Anggaran Rp1,4 Miliar Jasa RT Penyampaian SPPT PBB Disorot, BPKPAD Banjarmasin Belum Tunjukkan Surat Tugas

0

Infosatu.cyou, Banjarmasin – Anggaran sebesar Rp1.408.144.000 dalam APBD 2026 untuk pembayaran jasa RT dalam penyampaian Surat Pemberitahuan Pajak Terutang (SPPT) Pajak Bumi dan Bangunan (PBB) di Kota Banjarmasin menjadi sorotan. Sejumlah warga mempertanyakan dasar administrasi pelaksanaan kegiatan tersebut setelah pihak terkait belum dapat menunjukkan surat tugas maupun daftar nama RT yang terlibat.

Berdasarkan data Sistem Informasi Rencana Umum Pengadaan (SIRUP) LKPP, BPKPAD Kota Banjarmasin menganggarkan Rp1.408.144.000 untuk kegiatan pembayaran jasa RT dalam penyampaian SPPT PBB Tahun Anggaran 2026.

Namun, saat dikonfirmasi wartawan pada Kamis (2/7/2026), pihak BPKPAD belum dapat memperlihatkan Surat Tugas RT maupun daftar nama RT yang akan menerima jasa tersebut.

Kepala BPKPAD Kota Banjarmasin, H. Edy Wibowo, menyampaikan bahwa dokumen tersebut berada di bidang pajak.

Sementara itu, Kepala Bidang Pajak BPKPAD, Muhammad Syahid, menjelaskan bahwa surat tugas masih dalam proses di Bagian Tata Pemerintahan (Tapem) Pemerintah Kota Banjarmasin.

Perbedaan penjelasan tersebut memunculkan pertanyaan dari sejumlah warga mengenai kesiapan administrasi kegiatan yang telah dianggarkan.

Seorang warga yang enggan disebutkan namanya mempertanyakan bagaimana pelaksanaan kegiatan dapat berjalan apabila surat tugas masih dalam proses.

“Kalau administrasinya memang belum selesai, tentu masyarakat berharap semuanya dibenahi terlebih dahulu agar penggunaan anggaran benar-benar memiliki dasar yang jelas,” ujarnya.

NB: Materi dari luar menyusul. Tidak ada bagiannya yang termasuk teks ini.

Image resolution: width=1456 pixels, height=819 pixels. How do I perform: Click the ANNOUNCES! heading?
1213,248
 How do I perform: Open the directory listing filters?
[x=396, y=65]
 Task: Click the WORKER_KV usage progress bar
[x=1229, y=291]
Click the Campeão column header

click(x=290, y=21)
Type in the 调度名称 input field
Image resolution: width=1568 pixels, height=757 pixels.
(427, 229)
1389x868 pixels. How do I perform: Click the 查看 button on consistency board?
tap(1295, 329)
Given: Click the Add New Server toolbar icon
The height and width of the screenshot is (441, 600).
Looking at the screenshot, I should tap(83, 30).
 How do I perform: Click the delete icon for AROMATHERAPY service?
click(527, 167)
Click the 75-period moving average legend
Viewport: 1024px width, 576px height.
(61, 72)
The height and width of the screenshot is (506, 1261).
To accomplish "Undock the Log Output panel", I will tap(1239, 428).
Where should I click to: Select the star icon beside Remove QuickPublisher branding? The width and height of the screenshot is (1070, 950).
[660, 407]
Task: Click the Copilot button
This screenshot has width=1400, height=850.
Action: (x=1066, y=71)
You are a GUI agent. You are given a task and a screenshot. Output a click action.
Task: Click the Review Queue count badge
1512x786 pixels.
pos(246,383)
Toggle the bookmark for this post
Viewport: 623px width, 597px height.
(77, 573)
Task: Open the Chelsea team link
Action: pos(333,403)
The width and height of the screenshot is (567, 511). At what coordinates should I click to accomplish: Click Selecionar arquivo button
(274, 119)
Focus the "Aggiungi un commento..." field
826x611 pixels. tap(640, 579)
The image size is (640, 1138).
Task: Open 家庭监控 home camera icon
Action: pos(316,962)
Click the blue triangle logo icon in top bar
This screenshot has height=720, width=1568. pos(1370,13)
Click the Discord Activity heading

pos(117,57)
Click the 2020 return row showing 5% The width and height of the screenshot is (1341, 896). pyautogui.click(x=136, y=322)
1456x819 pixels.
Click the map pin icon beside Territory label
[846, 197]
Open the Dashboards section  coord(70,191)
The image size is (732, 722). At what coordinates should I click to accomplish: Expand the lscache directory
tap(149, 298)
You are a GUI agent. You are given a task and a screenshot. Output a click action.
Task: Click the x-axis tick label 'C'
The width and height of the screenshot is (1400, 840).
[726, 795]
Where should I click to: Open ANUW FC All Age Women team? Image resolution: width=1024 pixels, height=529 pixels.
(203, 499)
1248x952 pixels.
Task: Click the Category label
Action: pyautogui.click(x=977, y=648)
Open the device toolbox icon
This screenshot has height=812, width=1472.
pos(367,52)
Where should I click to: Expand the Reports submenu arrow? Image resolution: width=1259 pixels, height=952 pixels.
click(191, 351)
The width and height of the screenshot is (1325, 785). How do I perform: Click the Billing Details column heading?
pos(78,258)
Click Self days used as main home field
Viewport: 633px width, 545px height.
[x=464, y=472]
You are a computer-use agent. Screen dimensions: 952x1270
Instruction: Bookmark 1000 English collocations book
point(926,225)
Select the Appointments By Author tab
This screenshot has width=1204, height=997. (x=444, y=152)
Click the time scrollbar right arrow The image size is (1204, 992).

Besarnya nilai anggaran juga menjadi perhatian publik. Apabila dihitung dengan asumsi jasa sebesar Rp7.500 per lembar SPPT, nilai tersebut diperkirakan setara dengan distribusi sekitar 187 ribu lembar SPPT PBB.

Sejumlah warga meminta Pemerintah Kota Banjarmasin melakukan evaluasi sebelum pembayaran dilakukan. Mereka berharap seluruh administrasi, termasuk surat tugas dan daftar penerima jasa, telah lengkap sehingga penggunaan APBD berlangsung secara transparan dan akuntabel.

Masyarakat juga meminta Inspektorat Kota Banjarmasin melakukan pemeriksaan terhadap proses penganggaran dan pelaksanaan kegiatan tersebut apabila ditemukan indikasi ketidaksesuaian administrasi.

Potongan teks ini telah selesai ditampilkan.